Foster A Culture Of Mindfulness

Create a dedicated space for relaxation and mindfulness practices, such as meditation or yoga sessions. Encouraging employees to take short, mindful breaks throughout the day can help them manage stress and maintain mental clarity.

Implement A Comprehensive First Aid Programme

Ensure that employees have access to first aid training and that your office is equipped with appropriate first aid kits. As Safe Haven, who offer first aid courses in Banbury, tell us, this not only prepares your team to handle health emergencies but also contributes to a sense of safety and well-being in the workplace.

Introduce Flexible Workspaces

Offer a variety of workspaces that cater to different tasks and working styles, such as collaborative areas, private pods, and breakout zones. This flexibility can help reduce the feeling of being ‘trapped’ at a desk and allows employees to choose a setting that best suits their current needs.
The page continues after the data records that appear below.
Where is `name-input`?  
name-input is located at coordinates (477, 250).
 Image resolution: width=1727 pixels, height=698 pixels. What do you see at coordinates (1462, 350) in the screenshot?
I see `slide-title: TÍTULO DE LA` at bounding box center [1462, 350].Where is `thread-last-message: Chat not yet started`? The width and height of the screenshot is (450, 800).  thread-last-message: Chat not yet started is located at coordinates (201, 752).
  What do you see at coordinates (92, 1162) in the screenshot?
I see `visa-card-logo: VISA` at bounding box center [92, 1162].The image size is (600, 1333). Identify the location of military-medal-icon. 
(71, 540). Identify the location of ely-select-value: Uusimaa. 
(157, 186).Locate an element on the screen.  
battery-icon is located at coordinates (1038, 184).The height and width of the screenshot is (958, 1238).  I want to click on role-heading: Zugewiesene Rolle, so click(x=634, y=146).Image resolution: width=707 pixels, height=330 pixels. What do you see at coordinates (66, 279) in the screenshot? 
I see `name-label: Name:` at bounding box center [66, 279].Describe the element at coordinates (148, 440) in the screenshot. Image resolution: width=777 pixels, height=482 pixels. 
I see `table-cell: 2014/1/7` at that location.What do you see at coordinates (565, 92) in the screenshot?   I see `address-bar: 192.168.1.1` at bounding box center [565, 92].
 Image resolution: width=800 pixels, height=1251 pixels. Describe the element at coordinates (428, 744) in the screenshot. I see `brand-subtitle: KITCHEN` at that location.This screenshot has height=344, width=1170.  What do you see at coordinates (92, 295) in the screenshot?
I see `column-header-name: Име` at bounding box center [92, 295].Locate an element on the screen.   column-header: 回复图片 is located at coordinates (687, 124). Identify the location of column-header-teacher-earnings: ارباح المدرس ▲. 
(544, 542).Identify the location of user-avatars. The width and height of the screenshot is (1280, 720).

Encourage Digital Detox Zones

In an age where technology is omnipresent, it’s important to provide areas where employees can take a break from screens. Designate tech-free zones where staff can disconnect, read a book, or engage in face-to-face conversations, which can help to lower digital stress and promote social interaction.

Offer Colour Therapy

The psychology of colour can play a significant role in influencing mood and stress levels. Incorporate calming colours such as blues and greens into the office palette to create a tranquil atmosphere that can help soothe and focus the mind.

Allow Natural Light To Shine Through

No one wants to work in a dingy, dark room. It’s only headaches which seem to percolate in such environments, not ideas and innovation. Natural light, on the other hand, is superb for raising morale. Indeed, Cornell’s Department of Design and Environmental Analysis found that employees who sit within 10 feet of a window reportedly had 84% fewer eyestrain instances, headaches and blurred vision symptoms.

Therefore, it pays to be strategic about how you illuminate your office. Adding skylights and shifting large, bulky furniture away from windows could help you to maximise sunlight. If your office has no natural light or windows at all, it may be time to move to a new office that’s bright and airy.

Give Employees An Easy Means Of Exercise

The average workstation probably doesn’t lend itself well to users doing the occasional push-up or star jump, which is why your office should make it easy for your workers to get their physical exercise elsewhere. After all, exercise boosts blood flow, energy and alertness, and has been proven time and time again to lower stress levels. 

Therefore, provide stairs which your staff can use instead of a lift, add some storage space for bicycles they could use for commuting, and even consider adding shower facilities for those who like to run to work or work out in their lunch break.

If you’re going to make storage space for bikes, go a step further and offer your employees the Cycle to Work Scheme. Studies show that those who cycle to work show lower levels of stress that those who arrive by car.

Ensure Your Staff Are Sitting Comfortably

When used to describe workplace furniture, ergonomics is full of meaning. The right ergonomics can, for your staff, reduce muscle fatigue as well as the severity of musculoskeletal disorders. These MSDs are a leading cause of lost work time. As a general rule, office furniture that would allow users to easily alternate between sitting and standing is ideal, but you should also mix up where exactly you let your staff work, enabling a fluidity conducive to comfort. If you have the money, invest in some standing desks to promote a less sedentary approach to the working day.

Provide Ergonomic Assessment & Training

Beyond offering ergonomic furniture, provide regular ergonomic assessments and training to ensure that employees are using their equipment correctly. This proactive approach can prevent discomfort and injury, thereby reducing stress associated with physical strain.

And with these words ringing in your ears, and your new found warmth found, why don’t you give your staff the afternoon off? They deserve it.